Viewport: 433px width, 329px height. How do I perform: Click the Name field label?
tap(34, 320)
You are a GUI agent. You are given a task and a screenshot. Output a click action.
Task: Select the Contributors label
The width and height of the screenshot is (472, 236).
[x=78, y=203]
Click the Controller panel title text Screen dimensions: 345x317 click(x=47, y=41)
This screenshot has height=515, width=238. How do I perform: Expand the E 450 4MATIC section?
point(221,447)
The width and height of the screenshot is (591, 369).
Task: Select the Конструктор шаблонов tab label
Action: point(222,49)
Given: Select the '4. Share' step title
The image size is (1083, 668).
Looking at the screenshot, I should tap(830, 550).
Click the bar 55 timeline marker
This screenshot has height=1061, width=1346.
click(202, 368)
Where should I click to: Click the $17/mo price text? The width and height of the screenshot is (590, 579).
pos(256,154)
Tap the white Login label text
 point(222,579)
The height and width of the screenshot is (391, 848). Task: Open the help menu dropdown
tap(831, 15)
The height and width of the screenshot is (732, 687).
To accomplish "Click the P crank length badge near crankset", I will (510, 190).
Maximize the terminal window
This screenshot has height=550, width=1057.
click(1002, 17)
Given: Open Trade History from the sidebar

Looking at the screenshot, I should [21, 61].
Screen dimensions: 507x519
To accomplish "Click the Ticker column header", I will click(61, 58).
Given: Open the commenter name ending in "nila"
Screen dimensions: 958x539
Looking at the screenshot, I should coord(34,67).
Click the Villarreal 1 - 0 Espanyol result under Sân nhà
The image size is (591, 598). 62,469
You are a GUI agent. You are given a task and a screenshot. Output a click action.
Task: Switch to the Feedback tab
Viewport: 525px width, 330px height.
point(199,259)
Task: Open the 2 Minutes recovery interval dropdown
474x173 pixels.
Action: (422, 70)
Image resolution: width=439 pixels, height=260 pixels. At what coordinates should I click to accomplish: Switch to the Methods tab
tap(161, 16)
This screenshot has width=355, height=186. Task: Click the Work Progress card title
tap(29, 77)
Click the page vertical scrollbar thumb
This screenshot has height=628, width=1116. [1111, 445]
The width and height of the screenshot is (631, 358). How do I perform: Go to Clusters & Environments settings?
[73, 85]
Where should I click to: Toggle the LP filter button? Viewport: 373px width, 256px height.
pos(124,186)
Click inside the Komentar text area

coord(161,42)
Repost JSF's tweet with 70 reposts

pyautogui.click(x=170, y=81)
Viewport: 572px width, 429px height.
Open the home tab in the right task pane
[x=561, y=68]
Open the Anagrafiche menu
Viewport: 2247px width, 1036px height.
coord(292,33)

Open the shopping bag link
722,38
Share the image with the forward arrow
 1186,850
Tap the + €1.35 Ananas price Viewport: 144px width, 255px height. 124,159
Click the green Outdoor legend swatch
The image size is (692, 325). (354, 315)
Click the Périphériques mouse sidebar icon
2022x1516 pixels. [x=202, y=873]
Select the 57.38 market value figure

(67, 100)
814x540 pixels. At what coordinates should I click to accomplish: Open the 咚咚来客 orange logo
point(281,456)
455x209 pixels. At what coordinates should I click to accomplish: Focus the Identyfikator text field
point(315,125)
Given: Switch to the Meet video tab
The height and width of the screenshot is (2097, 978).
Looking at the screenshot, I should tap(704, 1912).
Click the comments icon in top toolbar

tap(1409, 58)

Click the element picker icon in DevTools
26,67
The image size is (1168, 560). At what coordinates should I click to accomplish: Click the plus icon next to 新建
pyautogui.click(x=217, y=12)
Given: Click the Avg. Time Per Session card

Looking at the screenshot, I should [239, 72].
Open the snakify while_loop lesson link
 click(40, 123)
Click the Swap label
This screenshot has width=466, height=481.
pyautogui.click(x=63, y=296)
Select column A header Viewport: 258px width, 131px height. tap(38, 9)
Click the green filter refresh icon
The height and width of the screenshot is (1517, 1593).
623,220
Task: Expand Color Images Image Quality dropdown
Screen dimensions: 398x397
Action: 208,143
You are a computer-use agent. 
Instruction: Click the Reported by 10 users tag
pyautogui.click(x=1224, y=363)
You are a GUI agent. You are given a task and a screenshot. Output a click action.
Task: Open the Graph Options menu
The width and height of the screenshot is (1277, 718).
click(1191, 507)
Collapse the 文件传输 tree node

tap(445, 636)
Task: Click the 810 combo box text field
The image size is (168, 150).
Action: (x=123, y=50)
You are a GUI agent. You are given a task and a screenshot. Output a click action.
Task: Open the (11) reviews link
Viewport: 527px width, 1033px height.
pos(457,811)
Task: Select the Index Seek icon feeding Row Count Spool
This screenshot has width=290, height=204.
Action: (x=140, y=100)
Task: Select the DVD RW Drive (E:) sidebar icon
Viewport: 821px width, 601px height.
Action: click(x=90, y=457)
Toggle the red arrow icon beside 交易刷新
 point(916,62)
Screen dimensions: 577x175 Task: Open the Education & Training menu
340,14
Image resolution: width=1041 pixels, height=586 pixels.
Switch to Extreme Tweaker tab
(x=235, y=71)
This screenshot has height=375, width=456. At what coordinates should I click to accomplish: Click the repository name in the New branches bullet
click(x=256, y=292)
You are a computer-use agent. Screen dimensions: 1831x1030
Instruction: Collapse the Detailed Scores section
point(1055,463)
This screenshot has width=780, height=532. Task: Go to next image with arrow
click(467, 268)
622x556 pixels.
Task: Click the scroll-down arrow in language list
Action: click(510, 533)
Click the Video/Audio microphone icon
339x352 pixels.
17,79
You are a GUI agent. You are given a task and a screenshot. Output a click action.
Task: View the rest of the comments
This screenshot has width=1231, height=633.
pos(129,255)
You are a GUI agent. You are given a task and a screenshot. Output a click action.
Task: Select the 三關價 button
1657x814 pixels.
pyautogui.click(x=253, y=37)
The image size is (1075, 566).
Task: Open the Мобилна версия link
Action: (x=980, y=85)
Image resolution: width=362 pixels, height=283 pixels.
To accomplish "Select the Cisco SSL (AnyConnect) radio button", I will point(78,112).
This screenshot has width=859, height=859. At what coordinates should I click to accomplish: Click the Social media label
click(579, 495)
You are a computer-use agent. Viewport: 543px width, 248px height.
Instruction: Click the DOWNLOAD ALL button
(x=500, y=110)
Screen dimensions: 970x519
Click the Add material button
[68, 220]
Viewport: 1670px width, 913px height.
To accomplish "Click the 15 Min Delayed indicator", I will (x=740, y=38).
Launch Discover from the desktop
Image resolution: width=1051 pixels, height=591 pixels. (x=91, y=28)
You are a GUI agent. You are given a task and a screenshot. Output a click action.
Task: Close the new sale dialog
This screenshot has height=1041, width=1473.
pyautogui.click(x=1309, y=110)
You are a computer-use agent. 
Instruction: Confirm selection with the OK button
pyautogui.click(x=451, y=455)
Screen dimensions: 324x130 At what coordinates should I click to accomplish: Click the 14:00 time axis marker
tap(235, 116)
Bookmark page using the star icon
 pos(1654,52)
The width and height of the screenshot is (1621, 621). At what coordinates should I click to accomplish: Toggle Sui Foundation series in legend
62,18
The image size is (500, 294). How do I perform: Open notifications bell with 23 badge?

**Task statement**
Reproduce all of the material above word for word, from its first line through its last.

**Result of this task**
Viewport: 433px width, 329px height. How do I perform: Click the Name field label?
tap(34, 320)
You are a GUI agent. You are given a task and a screenshot. Output a click action.
Task: Select the Contributors label
The width and height of the screenshot is (472, 236).
[x=78, y=203]
Click the Controller panel title text Screen dimensions: 345x317 click(x=47, y=41)
This screenshot has height=515, width=238. How do I perform: Expand the E 450 4MATIC section?
point(221,447)
The width and height of the screenshot is (591, 369).
Task: Select the Конструктор шаблонов tab label
Action: point(222,49)
Given: Select the '4. Share' step title
The image size is (1083, 668).
Looking at the screenshot, I should tap(830, 550).
Click the bar 55 timeline marker
This screenshot has height=1061, width=1346.
click(202, 368)
Where should I click to: Click the $17/mo price text? The width and height of the screenshot is (590, 579).
pos(256,154)
Tap the white Login label text
 point(222,579)
The height and width of the screenshot is (391, 848). Task: Open the help menu dropdown
tap(831, 15)
The height and width of the screenshot is (732, 687).
To accomplish "Click the P crank length badge near crankset", I will (510, 190).
Maximize the terminal window
This screenshot has height=550, width=1057.
click(1002, 17)
Given: Open Trade History from the sidebar

Looking at the screenshot, I should [21, 61].
Screen dimensions: 507x519
To accomplish "Click the Ticker column header", I will click(61, 58).
Given: Open the commenter name ending in "nila"
Screen dimensions: 958x539
Looking at the screenshot, I should coord(34,67).
Click the Villarreal 1 - 0 Espanyol result under Sân nhà
The image size is (591, 598). 62,469
You are a GUI agent. You are given a task and a screenshot. Output a click action.
Task: Switch to the Feedback tab
Viewport: 525px width, 330px height.
point(199,259)
Task: Open the 2 Minutes recovery interval dropdown
474x173 pixels.
Action: (422, 70)
Image resolution: width=439 pixels, height=260 pixels. At what coordinates should I click to accomplish: Switch to the Methods tab
tap(161, 16)
This screenshot has width=355, height=186. Task: Click the Work Progress card title
tap(29, 77)
Click the page vertical scrollbar thumb
This screenshot has height=628, width=1116. [1111, 445]
The width and height of the screenshot is (631, 358). How do I perform: Go to Clusters & Environments settings?
[73, 85]
Where should I click to: Toggle the LP filter button? Viewport: 373px width, 256px height.
pos(124,186)
Click inside the Komentar text area

coord(161,42)
Repost JSF's tweet with 70 reposts

pyautogui.click(x=170, y=81)
Viewport: 572px width, 429px height.
Open the home tab in the right task pane
[x=561, y=68]
Open the Anagrafiche menu
Viewport: 2247px width, 1036px height.
coord(292,33)

Open the shopping bag link
722,38
Share the image with the forward arrow
 1186,850
Tap the + €1.35 Ananas price Viewport: 144px width, 255px height. 124,159
Click the green Outdoor legend swatch
The image size is (692, 325). (354, 315)
Click the Périphériques mouse sidebar icon
2022x1516 pixels. [x=202, y=873]
Select the 57.38 market value figure

(67, 100)
814x540 pixels. At what coordinates should I click to accomplish: Open the 咚咚来客 orange logo
point(281,456)
455x209 pixels. At what coordinates should I click to accomplish: Focus the Identyfikator text field
point(315,125)
Given: Switch to the Meet video tab
The height and width of the screenshot is (2097, 978).
Looking at the screenshot, I should tap(704, 1912).
Click the comments icon in top toolbar

tap(1409, 58)

Click the element picker icon in DevTools
26,67
The image size is (1168, 560). At what coordinates should I click to accomplish: Click the plus icon next to 新建
pyautogui.click(x=217, y=12)
Given: Click the Avg. Time Per Session card

Looking at the screenshot, I should [239, 72].
Open the snakify while_loop lesson link
 click(40, 123)
Click the Swap label
This screenshot has width=466, height=481.
pyautogui.click(x=63, y=296)
Select column A header Viewport: 258px width, 131px height. tap(38, 9)
Click the green filter refresh icon
The height and width of the screenshot is (1517, 1593).
623,220
Task: Expand Color Images Image Quality dropdown
Screen dimensions: 398x397
Action: 208,143
You are a computer-use agent. 
Instruction: Click the Reported by 10 users tag
pyautogui.click(x=1224, y=363)
You are a GUI agent. You are given a task and a screenshot. Output a click action.
Task: Open the Graph Options menu
The width and height of the screenshot is (1277, 718).
click(1191, 507)
Collapse the 文件传输 tree node

tap(445, 636)
Task: Click the 810 combo box text field
The image size is (168, 150).
Action: (x=123, y=50)
You are a GUI agent. You are given a task and a screenshot. Output a click action.
Task: Open the (11) reviews link
Viewport: 527px width, 1033px height.
pos(457,811)
Task: Select the Index Seek icon feeding Row Count Spool
This screenshot has width=290, height=204.
Action: (x=140, y=100)
Task: Select the DVD RW Drive (E:) sidebar icon
Viewport: 821px width, 601px height.
Action: click(x=90, y=457)
Toggle the red arrow icon beside 交易刷新
 point(916,62)
Screen dimensions: 577x175 Task: Open the Education & Training menu
340,14
Image resolution: width=1041 pixels, height=586 pixels.
Switch to Extreme Tweaker tab
(x=235, y=71)
This screenshot has height=375, width=456. At what coordinates should I click to accomplish: Click the repository name in the New branches bullet
click(x=256, y=292)
You are a computer-use agent. Screen dimensions: 1831x1030
Instruction: Collapse the Detailed Scores section
point(1055,463)
This screenshot has width=780, height=532. Task: Go to next image with arrow
click(467, 268)
622x556 pixels.
Task: Click the scroll-down arrow in language list
Action: click(510, 533)
Click the Video/Audio microphone icon
339x352 pixels.
17,79
You are a GUI agent. You are given a task and a screenshot. Output a click action.
Task: View the rest of the comments
This screenshot has width=1231, height=633.
pos(129,255)
You are a GUI agent. You are given a task and a screenshot. Output a click action.
Task: Select the 三關價 button
1657x814 pixels.
pyautogui.click(x=253, y=37)
The image size is (1075, 566).
Task: Open the Мобилна версия link
Action: (x=980, y=85)
Image resolution: width=362 pixels, height=283 pixels.
To accomplish "Select the Cisco SSL (AnyConnect) radio button", I will point(78,112).
This screenshot has width=859, height=859. At what coordinates should I click to accomplish: Click the Social media label
click(579, 495)
You are a computer-use agent. Viewport: 543px width, 248px height.
Instruction: Click the DOWNLOAD ALL button
(x=500, y=110)
Screen dimensions: 970x519
Click the Add material button
[68, 220]
Viewport: 1670px width, 913px height.
To accomplish "Click the 15 Min Delayed indicator", I will (x=740, y=38).
Launch Discover from the desktop
Image resolution: width=1051 pixels, height=591 pixels. (x=91, y=28)
You are a GUI agent. You are given a task and a screenshot. Output a click action.
Task: Close the new sale dialog
This screenshot has height=1041, width=1473.
pyautogui.click(x=1309, y=110)
You are a computer-use agent. 
Instruction: Confirm selection with the OK button
pyautogui.click(x=451, y=455)
Screen dimensions: 324x130 At what coordinates should I click to accomplish: Click the 14:00 time axis marker
tap(235, 116)
Bookmark page using the star icon
 pos(1654,52)
The width and height of the screenshot is (1621, 621). At what coordinates should I click to accomplish: Toggle Sui Foundation series in legend
62,18
The image size is (500, 294). How do I perform: Open notifications bell with 23 badge?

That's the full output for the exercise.